IPv4 didn’t “go away.” It got re-priced, re-packaged, and pulled back into the center of modern infrastructure planning. In 2024-2025, IPv4 demand accelerated again, not because teams ignored IPv6, but because AI data collection, hybrid cloud expansion, and IoT edge rollouts still depend on routable IPv4 identity to operate reliably at scale. The result is a clear market shift: /24 blocks have become the default unit of growth, powering everything from distributed AI crawlers to regional cloud connectivity.

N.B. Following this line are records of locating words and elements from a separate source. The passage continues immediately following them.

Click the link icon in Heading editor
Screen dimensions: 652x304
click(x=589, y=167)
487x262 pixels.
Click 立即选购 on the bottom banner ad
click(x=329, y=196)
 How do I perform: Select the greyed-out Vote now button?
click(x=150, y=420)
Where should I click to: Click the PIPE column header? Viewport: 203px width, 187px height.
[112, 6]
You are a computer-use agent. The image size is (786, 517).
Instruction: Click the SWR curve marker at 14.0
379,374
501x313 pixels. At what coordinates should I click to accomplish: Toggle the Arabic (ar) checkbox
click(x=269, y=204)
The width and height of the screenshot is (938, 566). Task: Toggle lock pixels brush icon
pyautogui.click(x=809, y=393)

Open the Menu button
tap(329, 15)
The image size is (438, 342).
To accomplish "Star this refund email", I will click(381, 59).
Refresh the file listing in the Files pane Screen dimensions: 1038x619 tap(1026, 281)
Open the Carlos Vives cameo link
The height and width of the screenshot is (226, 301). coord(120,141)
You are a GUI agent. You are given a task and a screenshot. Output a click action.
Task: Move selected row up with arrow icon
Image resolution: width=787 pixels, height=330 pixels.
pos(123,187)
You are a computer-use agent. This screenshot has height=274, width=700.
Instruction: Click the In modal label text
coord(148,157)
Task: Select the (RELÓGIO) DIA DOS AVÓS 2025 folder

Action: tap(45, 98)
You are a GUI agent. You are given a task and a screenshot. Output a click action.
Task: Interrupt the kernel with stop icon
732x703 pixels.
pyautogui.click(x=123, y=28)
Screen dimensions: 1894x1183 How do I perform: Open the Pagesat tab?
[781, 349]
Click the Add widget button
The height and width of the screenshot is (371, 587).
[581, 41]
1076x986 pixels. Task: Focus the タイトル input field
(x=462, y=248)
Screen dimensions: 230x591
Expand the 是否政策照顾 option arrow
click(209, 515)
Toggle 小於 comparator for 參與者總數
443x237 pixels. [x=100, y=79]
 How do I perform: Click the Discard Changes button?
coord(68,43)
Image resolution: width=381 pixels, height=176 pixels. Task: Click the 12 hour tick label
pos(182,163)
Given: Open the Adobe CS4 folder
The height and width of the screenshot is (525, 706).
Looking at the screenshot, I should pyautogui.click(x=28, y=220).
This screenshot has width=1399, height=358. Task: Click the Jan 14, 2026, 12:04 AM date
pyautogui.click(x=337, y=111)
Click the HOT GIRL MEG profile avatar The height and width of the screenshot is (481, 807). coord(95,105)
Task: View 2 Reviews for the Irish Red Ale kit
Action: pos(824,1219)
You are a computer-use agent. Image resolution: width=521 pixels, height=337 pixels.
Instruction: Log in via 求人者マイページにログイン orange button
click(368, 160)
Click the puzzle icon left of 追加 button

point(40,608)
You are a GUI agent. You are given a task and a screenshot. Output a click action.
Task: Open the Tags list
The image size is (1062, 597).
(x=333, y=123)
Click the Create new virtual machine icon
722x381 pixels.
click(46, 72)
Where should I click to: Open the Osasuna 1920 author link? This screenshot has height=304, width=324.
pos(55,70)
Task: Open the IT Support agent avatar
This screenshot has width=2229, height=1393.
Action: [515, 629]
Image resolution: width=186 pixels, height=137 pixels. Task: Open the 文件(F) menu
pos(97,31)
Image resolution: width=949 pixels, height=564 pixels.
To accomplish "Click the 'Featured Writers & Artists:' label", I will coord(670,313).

This article breaks down what’s changing, and how PubConcierge helps teams scale clean IPv4 fast, with the operational standards enterprises expect.
- • The new IPv4 story isn’t “legacy”, it’s infrastructure pressure
- • What’s driving IPv4 demand now: the 2024–2026 triad
- • Why /24s are dominating the conversation (and transactions)
- • The “IPv4 demand” flywheel: AI + cloud + IoT reinforce each other
- • Why IPv6 growth hasn’t eliminated IPv4 demand
- • What enterprise architects and investors should watch next
- • Practical strategy: how to respond to rising IPv4 demand without getting trapped
- • FAQ
The new IPv4 story isn’t “legacy”, it’s infrastructure pressure
For years, people treated IPv4 as a sunset technology and IPv6 as the inevitable replacement. But in 2025, the narrative shifted: IPv4 demand isn’t just persisting, it’s being reshaped by AI workloads, hybrid cloud architectures, and IoT edge growth.
Markets are now reflecting that change in very specific ways:
- • Smaller blocks (especially /20–/24) are holding value and showing consistent activity, even while larger block pricing has corrected.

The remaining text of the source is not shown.